%%

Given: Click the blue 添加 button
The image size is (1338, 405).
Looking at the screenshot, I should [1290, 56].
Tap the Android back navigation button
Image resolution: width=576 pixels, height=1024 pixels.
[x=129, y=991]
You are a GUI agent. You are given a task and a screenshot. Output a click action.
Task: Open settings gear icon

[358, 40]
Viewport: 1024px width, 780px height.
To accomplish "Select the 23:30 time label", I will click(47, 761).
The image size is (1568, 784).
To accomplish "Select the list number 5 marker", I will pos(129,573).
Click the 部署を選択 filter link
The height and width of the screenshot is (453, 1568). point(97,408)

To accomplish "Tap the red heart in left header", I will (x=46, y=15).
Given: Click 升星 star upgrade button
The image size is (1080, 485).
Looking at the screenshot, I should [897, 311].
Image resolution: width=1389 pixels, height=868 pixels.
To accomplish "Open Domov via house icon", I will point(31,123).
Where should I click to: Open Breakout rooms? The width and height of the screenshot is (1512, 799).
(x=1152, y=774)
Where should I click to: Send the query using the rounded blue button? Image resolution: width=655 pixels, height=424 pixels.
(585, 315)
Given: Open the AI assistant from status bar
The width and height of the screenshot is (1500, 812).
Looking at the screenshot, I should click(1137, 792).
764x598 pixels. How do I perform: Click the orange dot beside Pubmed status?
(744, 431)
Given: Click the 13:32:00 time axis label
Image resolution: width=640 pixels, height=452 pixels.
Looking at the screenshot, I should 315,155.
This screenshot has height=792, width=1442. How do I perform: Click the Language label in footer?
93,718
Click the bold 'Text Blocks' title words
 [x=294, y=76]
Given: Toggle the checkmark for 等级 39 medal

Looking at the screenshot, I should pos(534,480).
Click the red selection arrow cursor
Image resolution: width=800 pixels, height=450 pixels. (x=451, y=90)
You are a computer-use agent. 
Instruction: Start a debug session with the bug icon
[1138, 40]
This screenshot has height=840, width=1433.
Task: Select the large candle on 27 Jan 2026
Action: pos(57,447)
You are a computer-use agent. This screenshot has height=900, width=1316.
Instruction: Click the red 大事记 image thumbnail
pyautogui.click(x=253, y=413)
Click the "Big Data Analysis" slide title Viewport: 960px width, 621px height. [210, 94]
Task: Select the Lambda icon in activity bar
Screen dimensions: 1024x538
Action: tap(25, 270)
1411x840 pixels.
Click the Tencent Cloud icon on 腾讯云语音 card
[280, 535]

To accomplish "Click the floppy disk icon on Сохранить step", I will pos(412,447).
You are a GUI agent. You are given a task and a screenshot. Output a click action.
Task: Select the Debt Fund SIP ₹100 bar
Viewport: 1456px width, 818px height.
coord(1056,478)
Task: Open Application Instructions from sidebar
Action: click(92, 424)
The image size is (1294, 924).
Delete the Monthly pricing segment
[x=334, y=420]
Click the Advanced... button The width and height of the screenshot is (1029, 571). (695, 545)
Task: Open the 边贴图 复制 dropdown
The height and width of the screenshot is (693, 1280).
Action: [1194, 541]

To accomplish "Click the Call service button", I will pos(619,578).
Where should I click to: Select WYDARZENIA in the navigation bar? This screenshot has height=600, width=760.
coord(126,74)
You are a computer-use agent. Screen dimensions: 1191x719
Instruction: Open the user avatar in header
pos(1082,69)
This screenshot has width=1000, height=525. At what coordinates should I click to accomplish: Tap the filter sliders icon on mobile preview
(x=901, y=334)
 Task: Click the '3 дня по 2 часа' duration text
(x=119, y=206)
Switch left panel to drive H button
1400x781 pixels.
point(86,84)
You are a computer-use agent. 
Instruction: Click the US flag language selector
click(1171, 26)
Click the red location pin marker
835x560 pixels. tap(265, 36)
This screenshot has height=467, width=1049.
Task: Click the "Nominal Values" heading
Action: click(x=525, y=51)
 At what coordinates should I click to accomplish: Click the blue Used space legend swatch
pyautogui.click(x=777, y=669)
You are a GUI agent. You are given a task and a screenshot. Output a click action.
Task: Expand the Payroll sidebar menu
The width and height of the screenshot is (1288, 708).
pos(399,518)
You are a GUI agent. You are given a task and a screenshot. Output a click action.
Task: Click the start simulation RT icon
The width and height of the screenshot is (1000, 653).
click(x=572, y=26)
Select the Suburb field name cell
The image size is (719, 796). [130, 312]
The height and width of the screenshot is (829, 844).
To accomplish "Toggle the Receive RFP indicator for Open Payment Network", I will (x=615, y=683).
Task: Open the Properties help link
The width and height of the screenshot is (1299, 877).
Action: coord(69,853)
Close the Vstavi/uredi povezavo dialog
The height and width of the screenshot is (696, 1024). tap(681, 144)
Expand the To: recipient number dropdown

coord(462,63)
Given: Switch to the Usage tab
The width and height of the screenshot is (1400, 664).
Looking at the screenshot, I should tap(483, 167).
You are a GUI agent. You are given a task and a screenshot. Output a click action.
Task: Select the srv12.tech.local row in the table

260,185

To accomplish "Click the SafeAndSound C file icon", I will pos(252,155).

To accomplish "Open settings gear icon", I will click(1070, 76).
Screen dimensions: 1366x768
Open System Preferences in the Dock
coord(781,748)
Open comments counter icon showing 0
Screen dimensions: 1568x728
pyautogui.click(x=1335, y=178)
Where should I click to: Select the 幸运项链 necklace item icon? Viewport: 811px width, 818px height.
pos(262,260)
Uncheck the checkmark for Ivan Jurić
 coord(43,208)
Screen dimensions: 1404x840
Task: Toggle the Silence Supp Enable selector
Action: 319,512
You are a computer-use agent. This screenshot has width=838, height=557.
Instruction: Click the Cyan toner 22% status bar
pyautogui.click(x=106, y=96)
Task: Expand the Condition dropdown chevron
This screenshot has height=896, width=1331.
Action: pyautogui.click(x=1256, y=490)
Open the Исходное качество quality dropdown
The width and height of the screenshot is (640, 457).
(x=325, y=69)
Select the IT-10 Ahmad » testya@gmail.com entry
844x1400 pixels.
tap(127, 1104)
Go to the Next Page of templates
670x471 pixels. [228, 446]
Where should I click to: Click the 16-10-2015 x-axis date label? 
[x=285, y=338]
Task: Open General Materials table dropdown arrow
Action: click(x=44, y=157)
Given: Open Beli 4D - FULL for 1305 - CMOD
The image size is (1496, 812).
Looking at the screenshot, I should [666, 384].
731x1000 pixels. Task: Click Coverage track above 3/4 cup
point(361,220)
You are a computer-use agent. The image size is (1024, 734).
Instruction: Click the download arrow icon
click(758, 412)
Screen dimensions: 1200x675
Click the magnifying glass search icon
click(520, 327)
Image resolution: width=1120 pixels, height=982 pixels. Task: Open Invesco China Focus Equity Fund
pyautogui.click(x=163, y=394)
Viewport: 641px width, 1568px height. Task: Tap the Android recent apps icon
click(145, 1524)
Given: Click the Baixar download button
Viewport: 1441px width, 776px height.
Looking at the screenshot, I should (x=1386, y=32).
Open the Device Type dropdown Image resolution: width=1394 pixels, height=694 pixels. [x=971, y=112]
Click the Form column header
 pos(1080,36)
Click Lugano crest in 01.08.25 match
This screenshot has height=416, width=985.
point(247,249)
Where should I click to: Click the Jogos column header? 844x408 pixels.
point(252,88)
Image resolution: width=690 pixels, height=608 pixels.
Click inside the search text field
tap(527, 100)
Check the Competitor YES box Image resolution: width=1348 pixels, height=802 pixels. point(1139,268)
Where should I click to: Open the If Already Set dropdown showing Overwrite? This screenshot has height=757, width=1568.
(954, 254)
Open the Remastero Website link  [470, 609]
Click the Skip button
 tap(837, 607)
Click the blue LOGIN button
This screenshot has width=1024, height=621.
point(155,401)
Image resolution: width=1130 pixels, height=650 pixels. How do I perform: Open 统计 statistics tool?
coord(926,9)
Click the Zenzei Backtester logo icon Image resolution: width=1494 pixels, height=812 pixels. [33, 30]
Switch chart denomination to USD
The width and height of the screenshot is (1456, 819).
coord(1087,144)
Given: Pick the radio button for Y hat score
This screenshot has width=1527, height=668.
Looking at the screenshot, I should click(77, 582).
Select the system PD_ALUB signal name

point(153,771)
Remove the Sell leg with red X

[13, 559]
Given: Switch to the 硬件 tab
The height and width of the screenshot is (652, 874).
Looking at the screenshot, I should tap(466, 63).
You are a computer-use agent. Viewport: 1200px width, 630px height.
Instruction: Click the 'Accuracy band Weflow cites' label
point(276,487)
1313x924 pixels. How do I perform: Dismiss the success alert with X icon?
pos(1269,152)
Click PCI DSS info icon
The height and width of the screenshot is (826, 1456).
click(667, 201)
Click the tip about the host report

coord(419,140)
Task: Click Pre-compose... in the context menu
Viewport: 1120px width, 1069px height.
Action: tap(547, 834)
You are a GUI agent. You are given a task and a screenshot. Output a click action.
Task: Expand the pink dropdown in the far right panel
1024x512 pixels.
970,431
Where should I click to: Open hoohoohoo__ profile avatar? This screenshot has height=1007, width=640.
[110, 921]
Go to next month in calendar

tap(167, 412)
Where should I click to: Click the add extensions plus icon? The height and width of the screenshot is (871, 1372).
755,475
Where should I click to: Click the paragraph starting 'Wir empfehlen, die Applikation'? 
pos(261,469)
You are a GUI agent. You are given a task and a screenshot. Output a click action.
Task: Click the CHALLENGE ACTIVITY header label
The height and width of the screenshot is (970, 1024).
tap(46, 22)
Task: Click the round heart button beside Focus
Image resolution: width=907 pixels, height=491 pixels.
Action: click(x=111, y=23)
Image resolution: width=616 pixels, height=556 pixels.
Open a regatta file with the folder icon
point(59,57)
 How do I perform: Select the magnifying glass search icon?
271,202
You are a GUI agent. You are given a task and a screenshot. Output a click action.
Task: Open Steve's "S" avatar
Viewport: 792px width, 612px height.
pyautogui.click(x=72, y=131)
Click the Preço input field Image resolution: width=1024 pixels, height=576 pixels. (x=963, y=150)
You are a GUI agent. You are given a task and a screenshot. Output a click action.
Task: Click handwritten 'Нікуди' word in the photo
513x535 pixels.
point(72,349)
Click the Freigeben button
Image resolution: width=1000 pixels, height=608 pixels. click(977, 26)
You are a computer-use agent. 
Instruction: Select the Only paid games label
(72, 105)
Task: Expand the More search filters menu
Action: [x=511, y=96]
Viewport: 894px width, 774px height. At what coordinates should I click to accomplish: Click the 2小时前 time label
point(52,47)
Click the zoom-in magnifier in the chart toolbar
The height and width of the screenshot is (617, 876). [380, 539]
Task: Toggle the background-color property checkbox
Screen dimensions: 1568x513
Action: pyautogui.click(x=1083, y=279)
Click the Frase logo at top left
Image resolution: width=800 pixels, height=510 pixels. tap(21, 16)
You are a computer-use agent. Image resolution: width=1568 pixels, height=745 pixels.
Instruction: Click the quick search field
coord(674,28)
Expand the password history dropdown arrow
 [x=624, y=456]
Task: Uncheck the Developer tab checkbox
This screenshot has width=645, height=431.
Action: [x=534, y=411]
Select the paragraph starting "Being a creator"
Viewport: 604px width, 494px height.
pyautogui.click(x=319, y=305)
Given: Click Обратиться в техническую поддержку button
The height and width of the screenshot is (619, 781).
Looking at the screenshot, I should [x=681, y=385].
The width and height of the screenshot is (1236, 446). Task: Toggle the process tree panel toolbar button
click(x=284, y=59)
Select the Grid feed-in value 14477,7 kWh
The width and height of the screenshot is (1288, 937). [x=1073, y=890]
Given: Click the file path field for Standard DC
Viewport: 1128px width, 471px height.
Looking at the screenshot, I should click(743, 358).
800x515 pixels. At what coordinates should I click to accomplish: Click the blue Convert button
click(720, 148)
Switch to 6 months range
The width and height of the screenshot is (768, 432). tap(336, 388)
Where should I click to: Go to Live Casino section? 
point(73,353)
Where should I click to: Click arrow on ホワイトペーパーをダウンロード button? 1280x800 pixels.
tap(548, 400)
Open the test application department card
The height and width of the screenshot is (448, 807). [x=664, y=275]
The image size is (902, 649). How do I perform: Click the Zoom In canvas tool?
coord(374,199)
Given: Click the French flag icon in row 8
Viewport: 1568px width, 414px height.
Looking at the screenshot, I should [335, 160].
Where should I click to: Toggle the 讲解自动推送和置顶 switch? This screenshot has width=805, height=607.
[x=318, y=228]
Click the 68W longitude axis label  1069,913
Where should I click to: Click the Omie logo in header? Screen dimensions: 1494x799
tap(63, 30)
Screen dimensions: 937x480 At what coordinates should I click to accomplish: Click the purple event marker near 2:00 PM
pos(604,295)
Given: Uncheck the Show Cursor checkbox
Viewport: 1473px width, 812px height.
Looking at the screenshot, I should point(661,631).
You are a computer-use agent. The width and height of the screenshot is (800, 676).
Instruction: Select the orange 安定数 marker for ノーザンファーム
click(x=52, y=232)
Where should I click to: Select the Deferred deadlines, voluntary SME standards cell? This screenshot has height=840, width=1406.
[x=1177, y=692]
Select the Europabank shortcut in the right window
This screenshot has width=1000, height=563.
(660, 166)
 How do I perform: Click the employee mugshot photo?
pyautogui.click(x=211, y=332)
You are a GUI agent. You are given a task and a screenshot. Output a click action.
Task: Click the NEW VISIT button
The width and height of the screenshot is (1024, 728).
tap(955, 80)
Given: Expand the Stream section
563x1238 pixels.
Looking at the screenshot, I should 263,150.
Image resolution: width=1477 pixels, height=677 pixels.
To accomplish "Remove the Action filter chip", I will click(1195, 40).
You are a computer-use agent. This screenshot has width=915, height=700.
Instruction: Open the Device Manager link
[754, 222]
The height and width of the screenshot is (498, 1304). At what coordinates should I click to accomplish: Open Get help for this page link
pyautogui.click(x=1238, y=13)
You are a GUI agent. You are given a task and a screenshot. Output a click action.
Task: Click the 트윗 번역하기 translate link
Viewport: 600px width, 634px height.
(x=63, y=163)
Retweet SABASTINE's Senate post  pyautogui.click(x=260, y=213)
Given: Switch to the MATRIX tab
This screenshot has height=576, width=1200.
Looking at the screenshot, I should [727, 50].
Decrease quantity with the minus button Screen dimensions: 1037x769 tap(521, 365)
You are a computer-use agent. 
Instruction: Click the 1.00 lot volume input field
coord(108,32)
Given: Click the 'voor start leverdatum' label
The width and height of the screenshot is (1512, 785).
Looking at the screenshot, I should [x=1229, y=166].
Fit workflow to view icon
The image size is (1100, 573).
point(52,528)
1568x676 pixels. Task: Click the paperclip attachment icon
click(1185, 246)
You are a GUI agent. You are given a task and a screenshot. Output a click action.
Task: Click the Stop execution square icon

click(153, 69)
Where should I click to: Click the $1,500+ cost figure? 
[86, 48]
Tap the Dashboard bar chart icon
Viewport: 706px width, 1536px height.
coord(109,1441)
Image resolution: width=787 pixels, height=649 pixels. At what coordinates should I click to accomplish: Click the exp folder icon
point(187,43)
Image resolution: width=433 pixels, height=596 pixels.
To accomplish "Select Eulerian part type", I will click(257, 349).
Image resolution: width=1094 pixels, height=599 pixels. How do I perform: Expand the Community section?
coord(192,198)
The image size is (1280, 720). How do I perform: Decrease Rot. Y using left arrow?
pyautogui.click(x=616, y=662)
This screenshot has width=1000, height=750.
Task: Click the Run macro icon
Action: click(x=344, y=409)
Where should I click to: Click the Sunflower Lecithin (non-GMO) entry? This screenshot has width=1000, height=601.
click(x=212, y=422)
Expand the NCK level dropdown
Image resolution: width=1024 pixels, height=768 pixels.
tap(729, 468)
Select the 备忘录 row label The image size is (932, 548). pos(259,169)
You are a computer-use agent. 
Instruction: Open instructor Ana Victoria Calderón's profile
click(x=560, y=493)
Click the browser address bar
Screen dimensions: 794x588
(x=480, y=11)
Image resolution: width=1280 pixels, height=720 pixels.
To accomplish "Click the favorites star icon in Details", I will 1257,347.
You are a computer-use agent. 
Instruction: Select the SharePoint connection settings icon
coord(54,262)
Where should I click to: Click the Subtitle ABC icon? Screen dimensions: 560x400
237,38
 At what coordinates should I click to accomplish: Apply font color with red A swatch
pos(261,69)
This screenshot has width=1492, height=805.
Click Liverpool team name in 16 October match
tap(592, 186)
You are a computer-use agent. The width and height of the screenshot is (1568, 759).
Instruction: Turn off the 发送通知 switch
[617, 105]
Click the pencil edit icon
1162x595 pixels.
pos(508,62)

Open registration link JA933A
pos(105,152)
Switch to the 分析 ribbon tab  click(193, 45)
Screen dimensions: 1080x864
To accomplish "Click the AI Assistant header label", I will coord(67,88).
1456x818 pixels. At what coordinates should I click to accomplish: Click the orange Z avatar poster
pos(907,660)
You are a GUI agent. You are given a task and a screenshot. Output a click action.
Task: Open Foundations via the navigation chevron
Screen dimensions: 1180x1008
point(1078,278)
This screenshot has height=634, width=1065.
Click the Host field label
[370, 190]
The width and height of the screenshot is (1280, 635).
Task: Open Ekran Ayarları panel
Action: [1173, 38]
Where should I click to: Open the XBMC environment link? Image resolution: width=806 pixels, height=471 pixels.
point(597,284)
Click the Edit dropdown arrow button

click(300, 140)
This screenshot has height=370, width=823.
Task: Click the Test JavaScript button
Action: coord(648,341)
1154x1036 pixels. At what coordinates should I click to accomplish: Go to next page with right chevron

%%

▶ [To do] In the material above, find every line with the word "checkbox" and show it.

▶ [Answer section]
Task: Toggle the background-color property checkbox
Task: Uncheck the Developer tab checkbox
Given: Uncheck the Show Cursor checkbox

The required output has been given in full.